Top of Data for analysis
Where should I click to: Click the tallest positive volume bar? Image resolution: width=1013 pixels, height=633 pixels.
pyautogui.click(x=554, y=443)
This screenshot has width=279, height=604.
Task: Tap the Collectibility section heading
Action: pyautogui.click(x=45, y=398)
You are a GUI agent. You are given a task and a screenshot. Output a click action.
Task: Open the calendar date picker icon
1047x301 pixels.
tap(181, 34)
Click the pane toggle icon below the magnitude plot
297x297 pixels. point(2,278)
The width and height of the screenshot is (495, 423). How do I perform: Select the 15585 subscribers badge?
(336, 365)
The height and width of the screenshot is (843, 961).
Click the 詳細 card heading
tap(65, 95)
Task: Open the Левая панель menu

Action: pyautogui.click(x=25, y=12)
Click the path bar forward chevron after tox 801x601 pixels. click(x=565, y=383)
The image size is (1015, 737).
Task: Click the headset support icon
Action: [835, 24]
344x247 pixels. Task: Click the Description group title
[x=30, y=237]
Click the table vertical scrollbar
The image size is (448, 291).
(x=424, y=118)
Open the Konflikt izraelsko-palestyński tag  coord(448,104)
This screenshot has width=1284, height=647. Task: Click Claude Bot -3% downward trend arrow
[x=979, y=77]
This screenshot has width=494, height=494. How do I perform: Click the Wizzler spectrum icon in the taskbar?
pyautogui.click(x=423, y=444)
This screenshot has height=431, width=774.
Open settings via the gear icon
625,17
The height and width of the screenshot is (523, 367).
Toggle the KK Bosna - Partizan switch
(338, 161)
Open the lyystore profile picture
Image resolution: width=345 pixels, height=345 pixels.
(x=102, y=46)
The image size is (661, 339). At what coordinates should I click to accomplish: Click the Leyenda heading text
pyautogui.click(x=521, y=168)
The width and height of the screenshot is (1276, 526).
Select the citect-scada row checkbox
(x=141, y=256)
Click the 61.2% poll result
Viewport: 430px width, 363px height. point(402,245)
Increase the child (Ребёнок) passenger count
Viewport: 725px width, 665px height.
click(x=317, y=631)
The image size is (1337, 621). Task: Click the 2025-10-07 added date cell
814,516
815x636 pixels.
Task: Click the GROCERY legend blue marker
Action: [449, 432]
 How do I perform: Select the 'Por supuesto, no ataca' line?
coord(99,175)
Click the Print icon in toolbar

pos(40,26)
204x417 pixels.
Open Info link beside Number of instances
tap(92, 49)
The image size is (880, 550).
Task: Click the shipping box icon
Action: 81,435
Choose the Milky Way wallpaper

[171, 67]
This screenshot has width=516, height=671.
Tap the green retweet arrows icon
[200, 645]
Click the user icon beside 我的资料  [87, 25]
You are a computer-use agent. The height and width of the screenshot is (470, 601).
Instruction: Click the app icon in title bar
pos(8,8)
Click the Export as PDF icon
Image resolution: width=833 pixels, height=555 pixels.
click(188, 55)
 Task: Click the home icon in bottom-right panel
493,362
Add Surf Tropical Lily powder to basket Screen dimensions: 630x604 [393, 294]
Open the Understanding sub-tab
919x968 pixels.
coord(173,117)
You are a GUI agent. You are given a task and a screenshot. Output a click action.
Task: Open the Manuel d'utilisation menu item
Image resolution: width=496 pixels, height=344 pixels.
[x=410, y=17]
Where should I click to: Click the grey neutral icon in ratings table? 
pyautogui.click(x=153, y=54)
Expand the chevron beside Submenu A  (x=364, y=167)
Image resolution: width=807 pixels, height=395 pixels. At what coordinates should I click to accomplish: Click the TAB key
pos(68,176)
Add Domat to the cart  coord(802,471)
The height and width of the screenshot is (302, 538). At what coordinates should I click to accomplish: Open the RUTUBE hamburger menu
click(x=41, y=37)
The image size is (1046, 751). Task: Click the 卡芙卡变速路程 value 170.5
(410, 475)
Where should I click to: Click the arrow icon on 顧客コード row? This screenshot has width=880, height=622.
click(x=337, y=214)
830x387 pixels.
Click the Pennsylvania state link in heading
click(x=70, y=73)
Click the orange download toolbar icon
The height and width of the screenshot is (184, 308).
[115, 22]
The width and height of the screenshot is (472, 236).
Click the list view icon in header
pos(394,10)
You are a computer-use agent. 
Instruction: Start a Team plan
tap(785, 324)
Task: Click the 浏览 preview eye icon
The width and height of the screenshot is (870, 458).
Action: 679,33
Bottom of Data for analysis
If a line in the listing holds the word "computer", copy it out.

You are a computer-use agent. The height and width of the screenshot is (470, 601).
You are a computer-use agent. 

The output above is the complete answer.